▶ **How to complete this task**
Find every line of the records that has "will" and return it.

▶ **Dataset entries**
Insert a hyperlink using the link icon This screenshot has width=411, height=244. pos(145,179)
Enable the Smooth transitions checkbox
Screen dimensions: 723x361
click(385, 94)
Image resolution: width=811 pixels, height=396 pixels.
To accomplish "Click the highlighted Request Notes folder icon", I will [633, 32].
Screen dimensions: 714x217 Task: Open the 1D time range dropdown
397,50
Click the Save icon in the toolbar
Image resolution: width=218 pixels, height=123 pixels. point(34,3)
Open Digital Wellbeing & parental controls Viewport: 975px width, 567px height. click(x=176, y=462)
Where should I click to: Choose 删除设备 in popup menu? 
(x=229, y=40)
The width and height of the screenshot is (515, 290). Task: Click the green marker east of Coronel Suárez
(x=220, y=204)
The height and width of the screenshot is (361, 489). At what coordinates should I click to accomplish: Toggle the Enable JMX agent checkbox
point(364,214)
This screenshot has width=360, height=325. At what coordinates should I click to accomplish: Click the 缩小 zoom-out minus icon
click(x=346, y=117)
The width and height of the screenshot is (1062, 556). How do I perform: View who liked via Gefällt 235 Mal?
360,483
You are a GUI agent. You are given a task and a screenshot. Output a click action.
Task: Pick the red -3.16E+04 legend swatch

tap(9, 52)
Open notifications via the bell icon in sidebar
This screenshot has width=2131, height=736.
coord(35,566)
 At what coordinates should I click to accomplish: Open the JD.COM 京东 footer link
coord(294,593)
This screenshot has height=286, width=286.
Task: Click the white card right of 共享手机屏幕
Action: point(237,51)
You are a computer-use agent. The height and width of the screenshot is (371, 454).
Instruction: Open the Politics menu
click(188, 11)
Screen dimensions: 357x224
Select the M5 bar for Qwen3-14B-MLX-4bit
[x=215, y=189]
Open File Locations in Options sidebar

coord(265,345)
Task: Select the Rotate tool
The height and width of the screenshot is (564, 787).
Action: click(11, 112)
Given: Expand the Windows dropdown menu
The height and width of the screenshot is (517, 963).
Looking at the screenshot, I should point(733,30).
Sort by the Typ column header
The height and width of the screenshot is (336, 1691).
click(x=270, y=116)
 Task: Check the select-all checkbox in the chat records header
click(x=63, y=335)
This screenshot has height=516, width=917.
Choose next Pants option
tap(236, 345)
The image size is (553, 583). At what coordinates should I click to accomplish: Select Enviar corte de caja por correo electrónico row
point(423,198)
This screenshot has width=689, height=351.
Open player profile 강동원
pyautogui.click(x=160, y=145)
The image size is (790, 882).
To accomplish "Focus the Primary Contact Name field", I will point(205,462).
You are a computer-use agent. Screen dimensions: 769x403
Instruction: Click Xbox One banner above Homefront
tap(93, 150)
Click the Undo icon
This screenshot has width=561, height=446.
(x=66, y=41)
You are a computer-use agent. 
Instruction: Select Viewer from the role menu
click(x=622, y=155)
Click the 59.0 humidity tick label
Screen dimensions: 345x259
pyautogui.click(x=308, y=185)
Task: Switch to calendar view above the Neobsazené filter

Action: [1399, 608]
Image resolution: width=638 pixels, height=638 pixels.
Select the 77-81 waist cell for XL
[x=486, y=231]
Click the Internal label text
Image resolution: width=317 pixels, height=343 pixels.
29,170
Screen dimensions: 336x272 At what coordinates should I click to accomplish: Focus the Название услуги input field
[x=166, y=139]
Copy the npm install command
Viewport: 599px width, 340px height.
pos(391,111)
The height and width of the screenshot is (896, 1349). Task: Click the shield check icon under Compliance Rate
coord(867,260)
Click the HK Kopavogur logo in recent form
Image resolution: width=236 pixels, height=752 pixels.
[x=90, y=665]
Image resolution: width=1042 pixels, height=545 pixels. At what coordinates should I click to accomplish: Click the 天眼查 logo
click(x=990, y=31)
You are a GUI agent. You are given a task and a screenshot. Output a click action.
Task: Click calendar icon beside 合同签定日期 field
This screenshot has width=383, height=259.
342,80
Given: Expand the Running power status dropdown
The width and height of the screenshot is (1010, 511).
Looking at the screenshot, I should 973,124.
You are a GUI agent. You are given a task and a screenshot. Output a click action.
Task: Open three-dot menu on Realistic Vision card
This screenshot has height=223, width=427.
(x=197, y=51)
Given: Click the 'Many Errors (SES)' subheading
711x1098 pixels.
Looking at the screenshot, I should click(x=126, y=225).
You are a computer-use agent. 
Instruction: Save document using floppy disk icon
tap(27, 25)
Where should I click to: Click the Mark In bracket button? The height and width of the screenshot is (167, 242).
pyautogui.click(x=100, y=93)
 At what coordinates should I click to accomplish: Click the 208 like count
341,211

▶ **Expected answer**
To accomplish "Click the highlighted Request Notes folder icon", I will [633, 32].
To accomplish "Focus the Primary Contact Name field", I will point(205,462).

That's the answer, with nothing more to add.